[[ Study material, beginning ]]

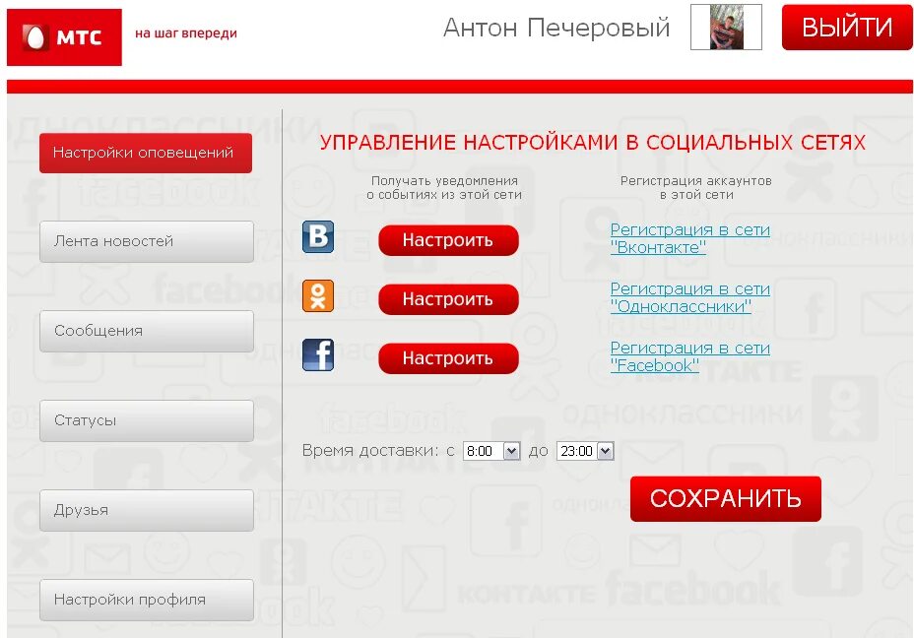Click Настроить next to VKontakte

pos(448,239)

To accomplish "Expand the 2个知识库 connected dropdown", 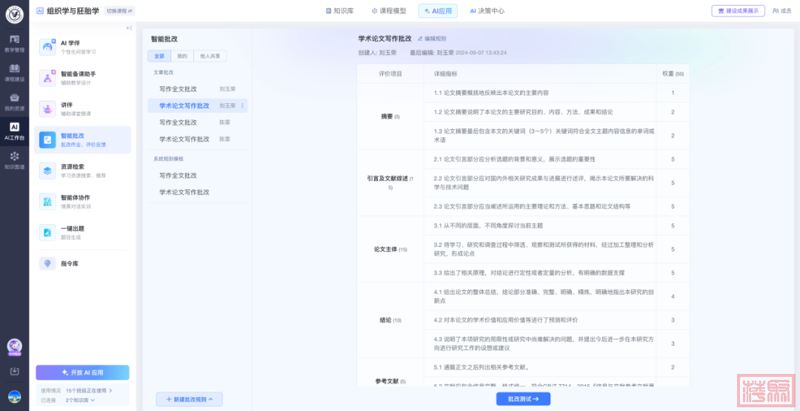I will coord(80,400).
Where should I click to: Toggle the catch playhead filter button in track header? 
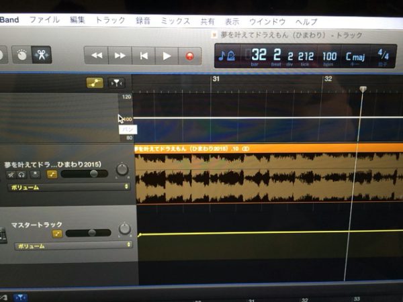pos(117,83)
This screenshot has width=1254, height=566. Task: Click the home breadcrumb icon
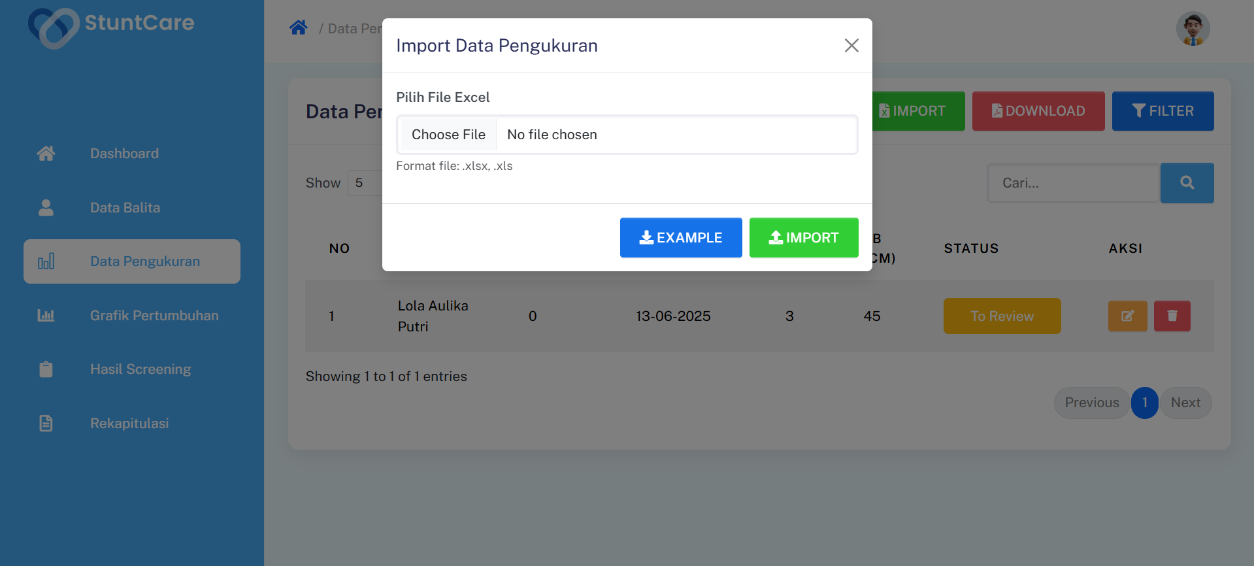(x=299, y=28)
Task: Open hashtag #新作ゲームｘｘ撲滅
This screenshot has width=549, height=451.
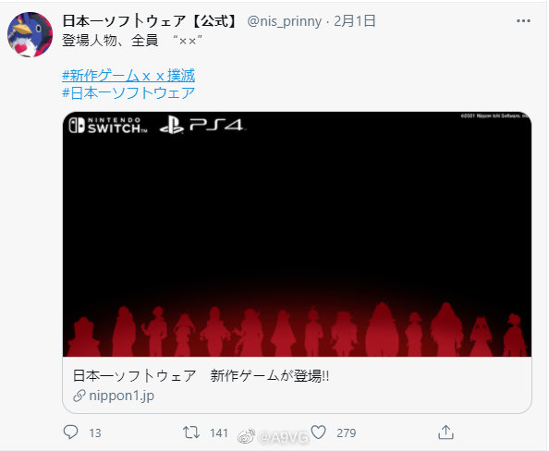Action: pos(128,76)
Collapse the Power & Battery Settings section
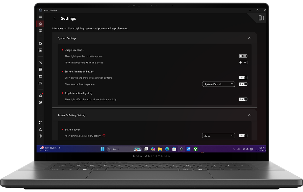303x192 pixels. coord(249,115)
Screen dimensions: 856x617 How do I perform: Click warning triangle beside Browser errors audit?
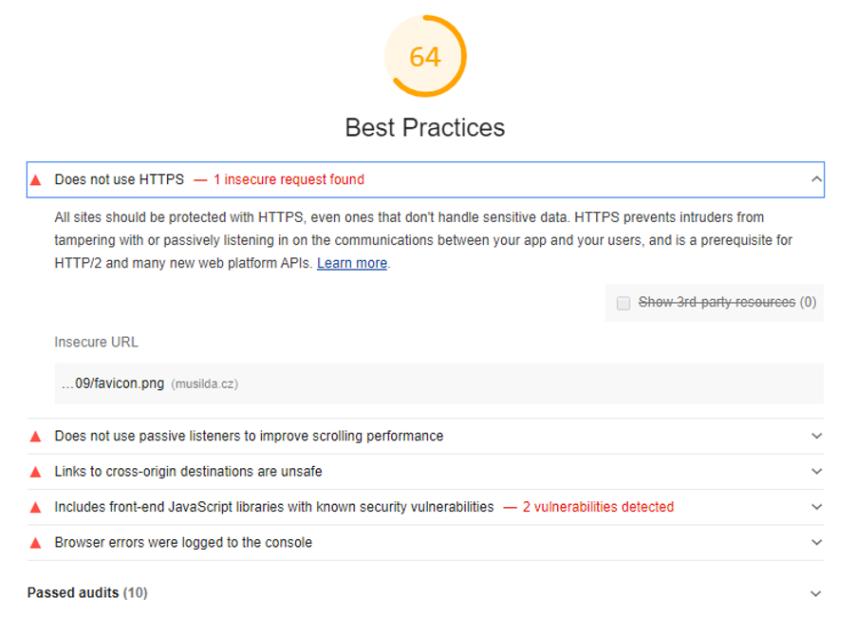pos(36,543)
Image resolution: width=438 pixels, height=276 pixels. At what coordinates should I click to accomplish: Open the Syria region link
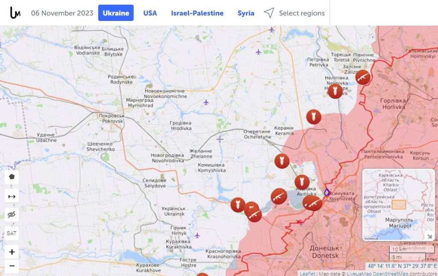pyautogui.click(x=246, y=13)
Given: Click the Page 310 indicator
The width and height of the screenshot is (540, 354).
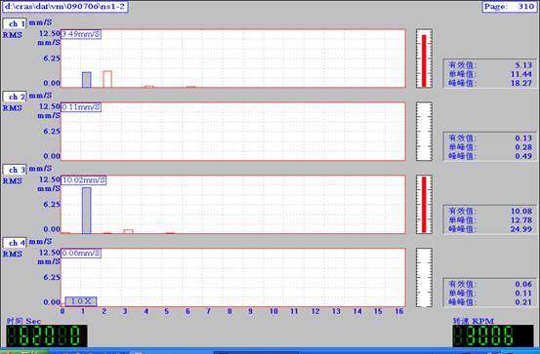Looking at the screenshot, I should tap(509, 7).
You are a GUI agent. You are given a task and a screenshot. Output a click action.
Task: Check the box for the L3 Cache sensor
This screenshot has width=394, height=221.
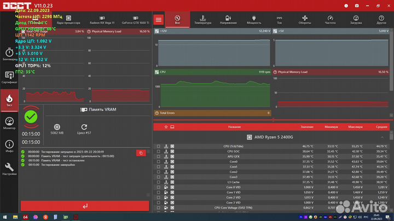tap(158, 182)
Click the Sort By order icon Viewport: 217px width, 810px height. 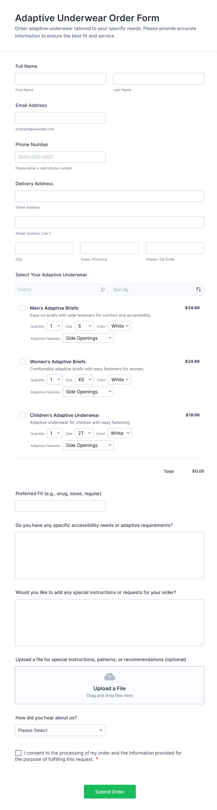(198, 290)
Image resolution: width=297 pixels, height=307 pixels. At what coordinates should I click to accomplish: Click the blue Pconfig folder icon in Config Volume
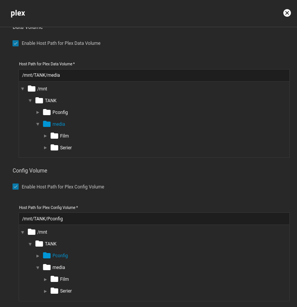click(x=47, y=255)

[[ Study material, end ]]

◆ Exercise brief
Reproduce, word for word, only the lines in the records above from the line with "Collapse the Power & Battery Settings section" through the line with "Given: Click the Page 310 indicator", including both ends; omit the pictures.

◆ Solution to the problem
Collapse the Power & Battery Settings section
303x192 pixels. coord(249,115)
Screen dimensions: 856x617 How do I perform: Click warning triangle beside Browser errors audit?
pos(36,543)
Image resolution: width=438 pixels, height=276 pixels. At what coordinates should I click to accomplish: Open the Syria region link
pyautogui.click(x=246, y=13)
Given: Click the Page 310 indicator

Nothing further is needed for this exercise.